Straining a cocktail

6. Strain the now finished, perfectly chilled and diluted cocktail into a chilled cocktail glass, feel free to garnish with an orange zest or brandied cherry (I’d stay away from anything so red it would better suit a clowns face than a cocktail).

cocktail cherry

7. What’s that you say? You’d like yours on the rocks? That’s fine, although the aromas that open up on this cocktail can be amazing when it starts to warm a little. Just keep in mind that your dilution will continue to go down if it’s served on ice so try under-diluting it while stirring so you don’t end up with a glass full of Manhattan flavoured water halfway through the drink.

8. Drink, enjoy & be merry.

Cheers!

how to make a manhattan cocktail

Alex Black has honed his skills in hospitality and bartending for over 15 years, and has integrated himself into Vancouver's world class hospitality community including top tier locations under the Donnelly and Glowbal umbrellas as well as Hawksworth, Boulevard, the famous Gerard Room in the Sutton Place Hotel and the Vancouver Club. He has been a part of some of the Pacific Northwest’s most prized bar programs and events, amassing a number of certifications and personal awards. Read more on his website.

  • Jeff Parker

    I just want to commend you on a very well thought out and informative post. I am a culinary professional, but have never really delved much into the methodology of mixology (other than ordering a cocktail). I learned some stuff… Cheers! Looking forward to your next post.

    • http://twitter.com/AlexWBlack Alex Black

      Jeff,

      Thanks for the feedback. Looking forward to hearing your comments on future articles

  • S. Newman

    what kind of cocktail glass is that/ is it available online?
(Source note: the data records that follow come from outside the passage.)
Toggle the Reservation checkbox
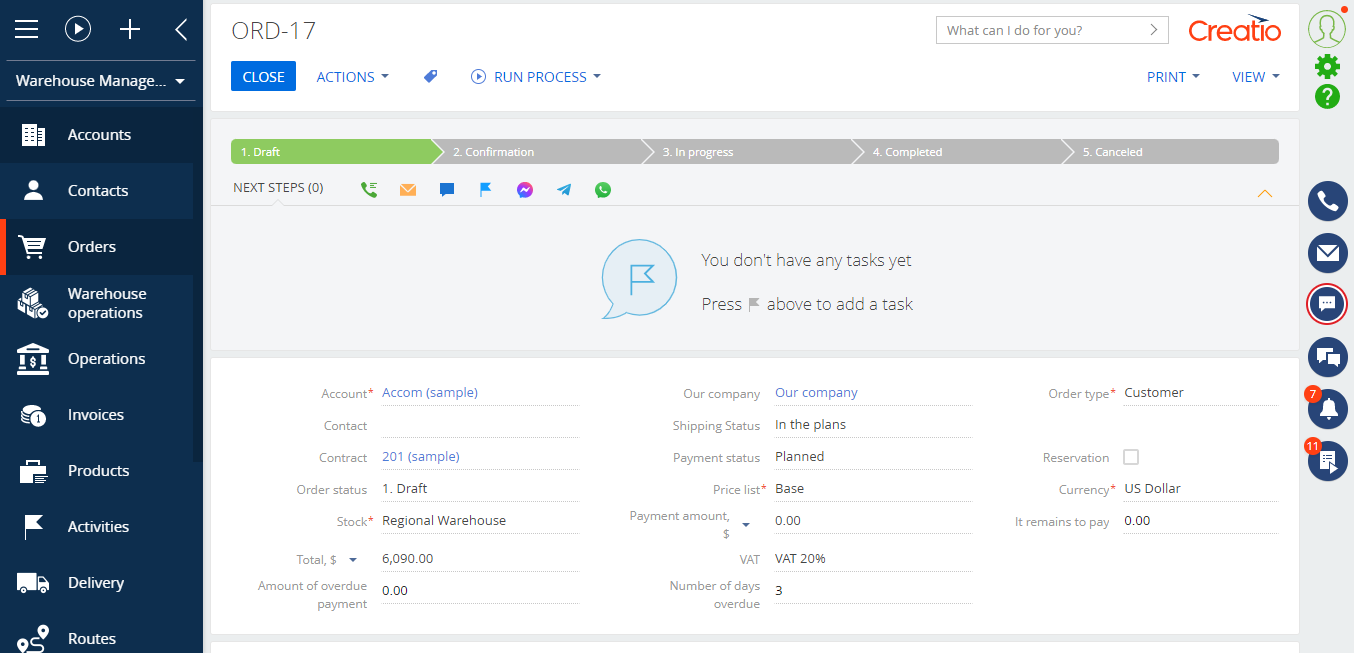The height and width of the screenshot is (653, 1354). (x=1131, y=457)
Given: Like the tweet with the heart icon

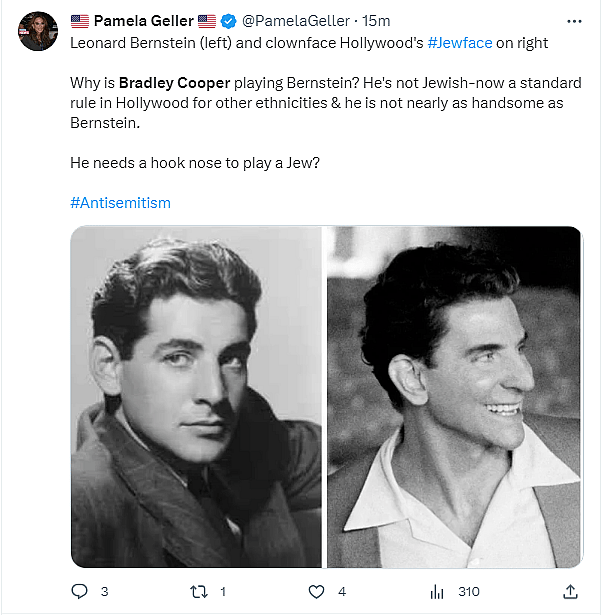Looking at the screenshot, I should tap(317, 592).
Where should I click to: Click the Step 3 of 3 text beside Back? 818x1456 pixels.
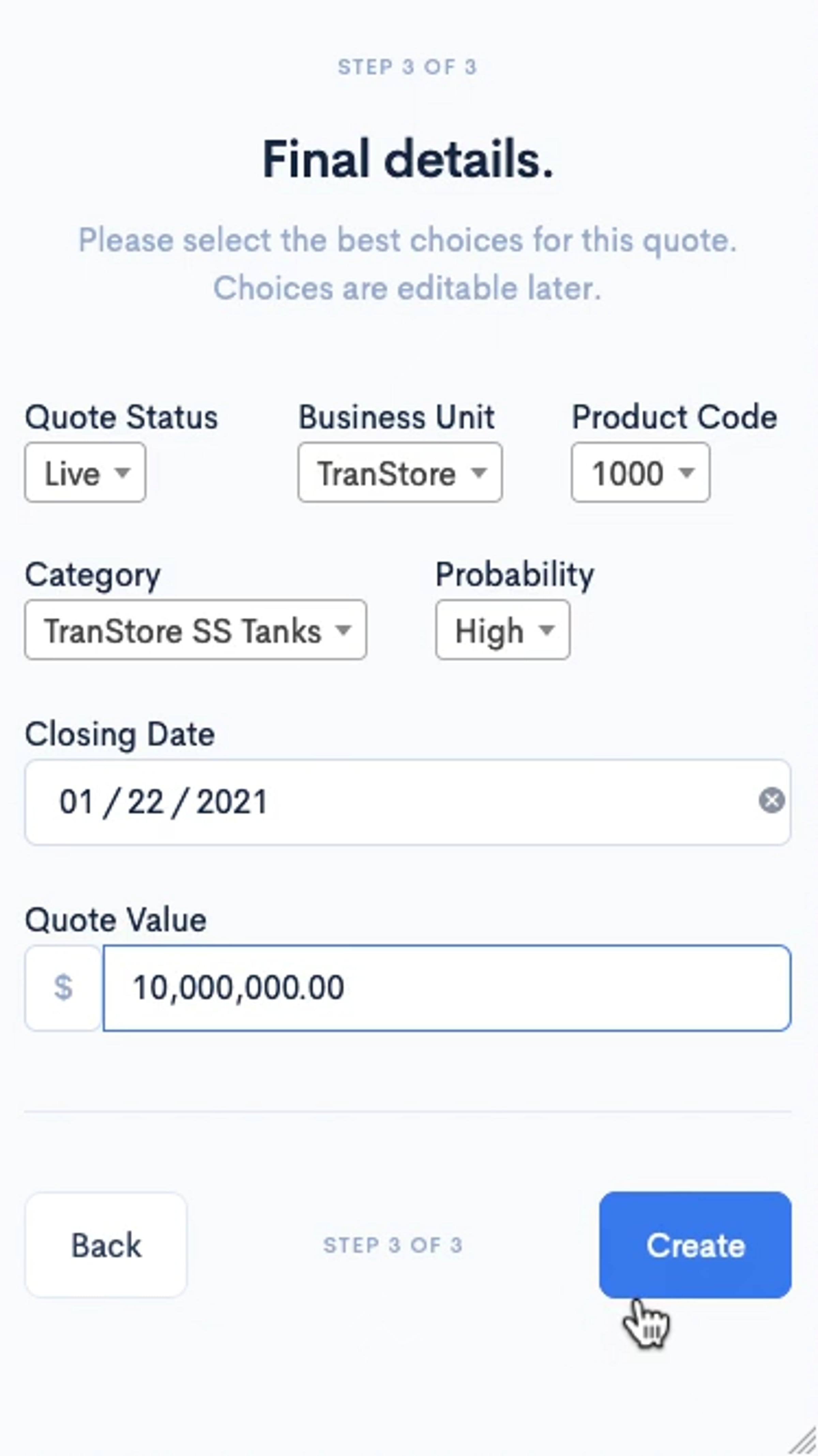pos(393,1245)
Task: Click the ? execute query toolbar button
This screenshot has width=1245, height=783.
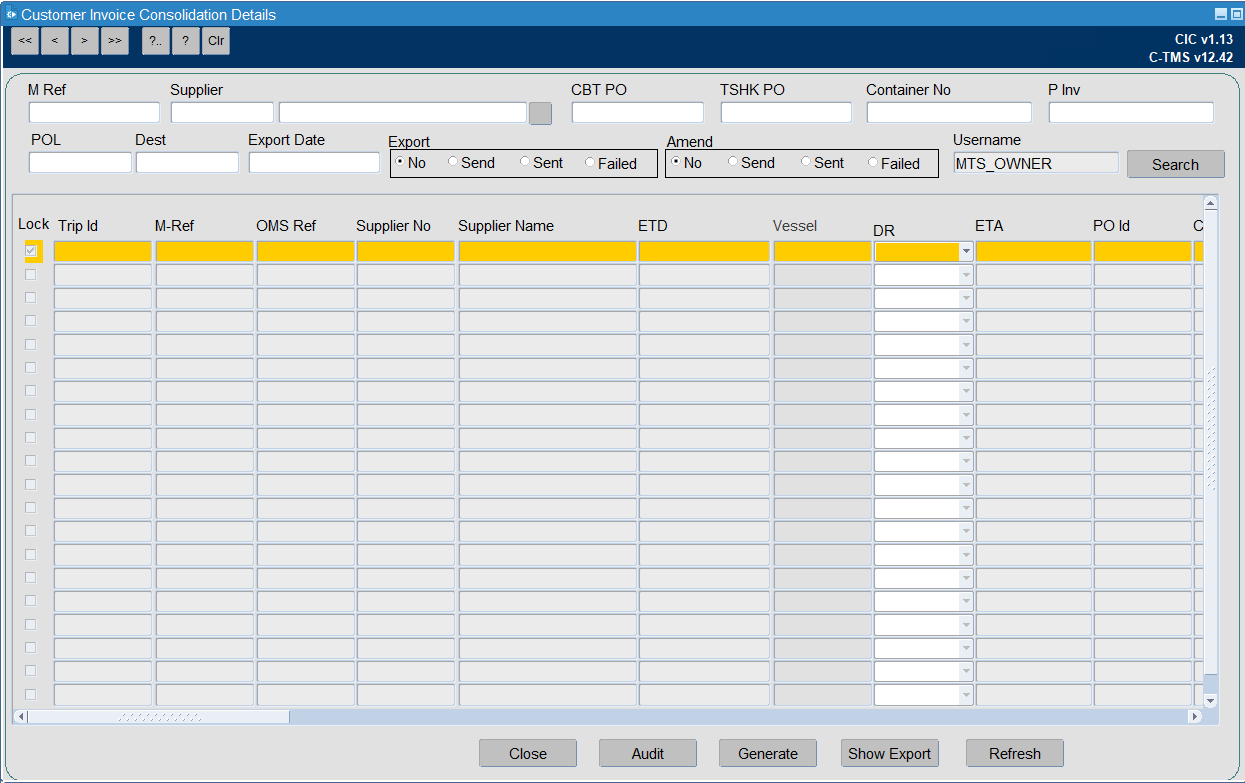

    • http://twitter.com/AlexWBlack Alex Black

      I don’t know if there’s an exact term for the glass used. It’s a classic cocktail glass that maybe would fall into the definition of a “Nick and Nora” glass. I found my set of four at a local vintage shop

  • TJ

    So I don’t make a lot of cocktails at home, I’m more of a craft beer guy. But when I do, one of my favorite is the Americano (Campari, Vermouth, & soda). I’ve always just put ice in the drinking glass, poured the liquers in, added soda & stirred. To use this method it sounds like what I should do is mix the campari & vermouth in a seperate glass with ice, then pour it over ice into the drinking glass and top off with soda? Am I right on that?
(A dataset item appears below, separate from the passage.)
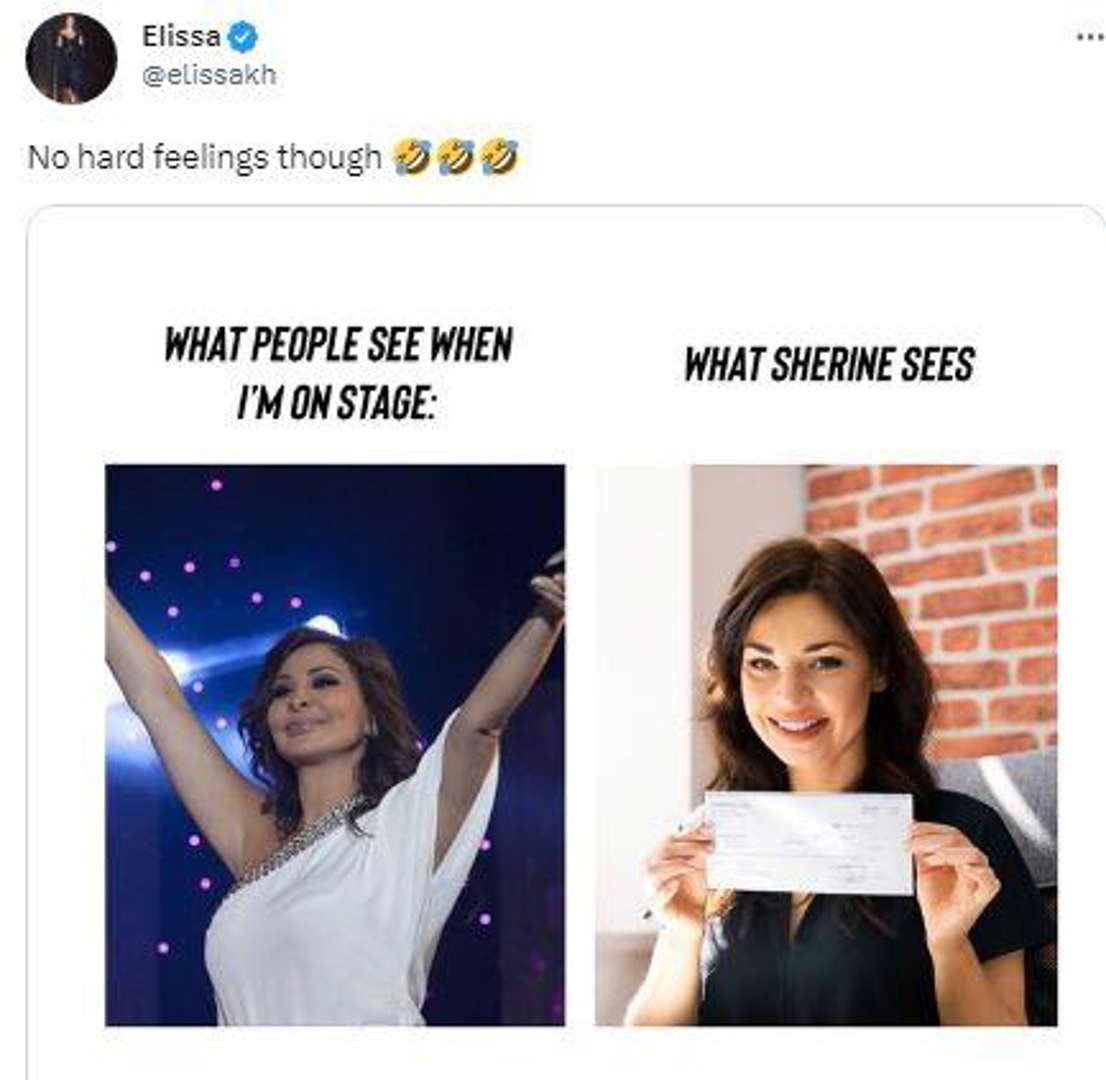Open the left on-stage concert photo
Viewport: 1106px width, 1080px height.
pos(334,744)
    • http://twitter.com/AlexWBlack Alex Black

      TJ,

      The Americano is one of my favourites too, no need to complicate that one. I’d stick to building them just the way you are, it’s exactly how I make mine at home.

      • TJ

        Thanks fir the advice. Most people are familiar with the Negroni but I’m not a big gin fan so I prefer the Americano.

  • Butch_Zee

    I love a good Manhattan. Though a couple of them can knock me on my _ss.

  • Justin Tessier

    Thanks for this. I’m going to be in Vancouver soon for work. Would love to stop by for a drink. Where can I find you?

    • http://twitter.com/AlexWBlack Alex Black

      Justin,

      I’m working on a new project right now. Doors will be open in April but we’re holding off on announcements for a few weeks. I’d love to host you if the timeline works out. If not I’d gladly recommend a few great spots you should stop and enjoy a drink at.

      • Justin Tessier

        Damn. I’ll be leaving just before you open.

        When in town, I usually hit Diamond and L’Abattoir. If you have other suggestions or a recommended drink at those spots, let me know!

        • http://twitter.com/AlexWBlack Alex Black

          Both great spots. Hawksworth, Anna Lena, Supermarine, the Keefer and Notturno are some of my favourites

          • Justin Tessier

            Great! Thanks, and good luck with your endeavour.

      • Justin Tessier

        Revisiting this since I’m back in the city quicker than I thought!

        If you’ve opened, I’d love to hear more about it and swing by.

        • http://twitter.com/AlexWBlack Alex Black

          We’re not open as of yet. Waiting on government inspections. I would offer to show you around but in the mean time I’ll be in Sweden getting some hands on training at the Absolut distillery.